» **Jouw opdracht**: Schrijf de lijst hieronder opnieuw uit en verander daarbij overal "Locate an element on the screen" in "Find an element on the screen". Laat al het andere ongewijzigd.

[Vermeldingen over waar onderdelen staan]
■ ■ ■ ■
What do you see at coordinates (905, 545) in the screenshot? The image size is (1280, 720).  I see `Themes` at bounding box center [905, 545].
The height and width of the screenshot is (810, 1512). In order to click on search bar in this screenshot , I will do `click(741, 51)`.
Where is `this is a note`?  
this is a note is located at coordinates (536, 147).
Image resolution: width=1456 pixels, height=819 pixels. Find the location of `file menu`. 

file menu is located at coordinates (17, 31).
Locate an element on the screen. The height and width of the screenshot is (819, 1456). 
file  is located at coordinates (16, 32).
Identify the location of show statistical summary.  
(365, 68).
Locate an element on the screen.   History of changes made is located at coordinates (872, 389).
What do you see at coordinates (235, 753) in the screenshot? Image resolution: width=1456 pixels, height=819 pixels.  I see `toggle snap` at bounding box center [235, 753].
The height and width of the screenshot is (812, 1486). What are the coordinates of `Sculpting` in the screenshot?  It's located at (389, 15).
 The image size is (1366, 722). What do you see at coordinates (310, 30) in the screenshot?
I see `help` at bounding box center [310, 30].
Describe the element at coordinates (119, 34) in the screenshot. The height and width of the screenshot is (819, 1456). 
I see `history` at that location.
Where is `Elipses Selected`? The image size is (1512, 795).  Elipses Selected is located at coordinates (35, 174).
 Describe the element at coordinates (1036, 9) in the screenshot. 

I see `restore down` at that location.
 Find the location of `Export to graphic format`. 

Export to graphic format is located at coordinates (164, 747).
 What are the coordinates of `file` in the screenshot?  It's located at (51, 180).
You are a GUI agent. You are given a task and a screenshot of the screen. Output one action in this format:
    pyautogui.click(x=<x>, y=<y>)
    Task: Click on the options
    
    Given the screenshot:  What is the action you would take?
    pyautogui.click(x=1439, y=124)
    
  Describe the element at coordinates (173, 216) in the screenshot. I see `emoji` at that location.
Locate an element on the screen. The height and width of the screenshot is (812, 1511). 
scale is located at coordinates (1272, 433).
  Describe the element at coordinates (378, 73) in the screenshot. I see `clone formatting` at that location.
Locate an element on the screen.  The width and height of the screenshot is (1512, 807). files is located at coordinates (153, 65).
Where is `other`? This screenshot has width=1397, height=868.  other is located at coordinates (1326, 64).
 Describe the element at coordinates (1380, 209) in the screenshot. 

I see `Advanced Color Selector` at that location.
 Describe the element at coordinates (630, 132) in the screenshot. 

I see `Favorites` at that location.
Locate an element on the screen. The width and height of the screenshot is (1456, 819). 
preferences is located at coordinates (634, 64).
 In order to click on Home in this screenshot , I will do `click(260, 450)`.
■ ■ ■ ■
» **Antwoord**:
What do you see at coordinates (905, 545) in the screenshot? The image size is (1280, 720).  I see `Themes` at bounding box center [905, 545].
The height and width of the screenshot is (810, 1512). In order to click on search bar in this screenshot , I will do `click(741, 51)`.
Where is `this is a note`?  
this is a note is located at coordinates (536, 147).
Image resolution: width=1456 pixels, height=819 pixels. Find the location of `file menu`. 

file menu is located at coordinates (17, 31).
Find an element on the screen. The height and width of the screenshot is (819, 1456). 
file  is located at coordinates (16, 32).
Identify the location of show statistical summary.  
(365, 68).
Find an element on the screen.   History of changes made is located at coordinates (872, 389).
What do you see at coordinates (235, 753) in the screenshot? Image resolution: width=1456 pixels, height=819 pixels.  I see `toggle snap` at bounding box center [235, 753].
The height and width of the screenshot is (812, 1486). What are the coordinates of `Sculpting` in the screenshot?  It's located at (389, 15).
 The image size is (1366, 722). What do you see at coordinates (310, 30) in the screenshot?
I see `help` at bounding box center [310, 30].
Describe the element at coordinates (119, 34) in the screenshot. The height and width of the screenshot is (819, 1456). 
I see `history` at that location.
Where is `Elipses Selected`? The image size is (1512, 795).  Elipses Selected is located at coordinates (35, 174).
 Describe the element at coordinates (1036, 9) in the screenshot. 

I see `restore down` at that location.
 Find the location of `Export to graphic format`. 

Export to graphic format is located at coordinates (164, 747).
 What are the coordinates of `file` in the screenshot?  It's located at (51, 180).
You are a GUI agent. You are given a task and a screenshot of the screen. Output one action in this format:
    pyautogui.click(x=<x>, y=<y>)
    Task: Click on the options
    
    Given the screenshot:  What is the action you would take?
    pyautogui.click(x=1439, y=124)
    
  Describe the element at coordinates (173, 216) in the screenshot. I see `emoji` at that location.
Find an element on the screen. The height and width of the screenshot is (812, 1511). 
scale is located at coordinates (1272, 433).
  Describe the element at coordinates (378, 73) in the screenshot. I see `clone formatting` at that location.
Find an element on the screen.  The width and height of the screenshot is (1512, 807). files is located at coordinates (153, 65).
Where is `other`? This screenshot has width=1397, height=868.  other is located at coordinates (1326, 64).
 Describe the element at coordinates (1380, 209) in the screenshot. 

I see `Advanced Color Selector` at that location.
 Describe the element at coordinates (630, 132) in the screenshot. 

I see `Favorites` at that location.
Find an element on the screen. The width and height of the screenshot is (1456, 819). 
preferences is located at coordinates (634, 64).
 In order to click on Home in this screenshot , I will do `click(260, 450)`.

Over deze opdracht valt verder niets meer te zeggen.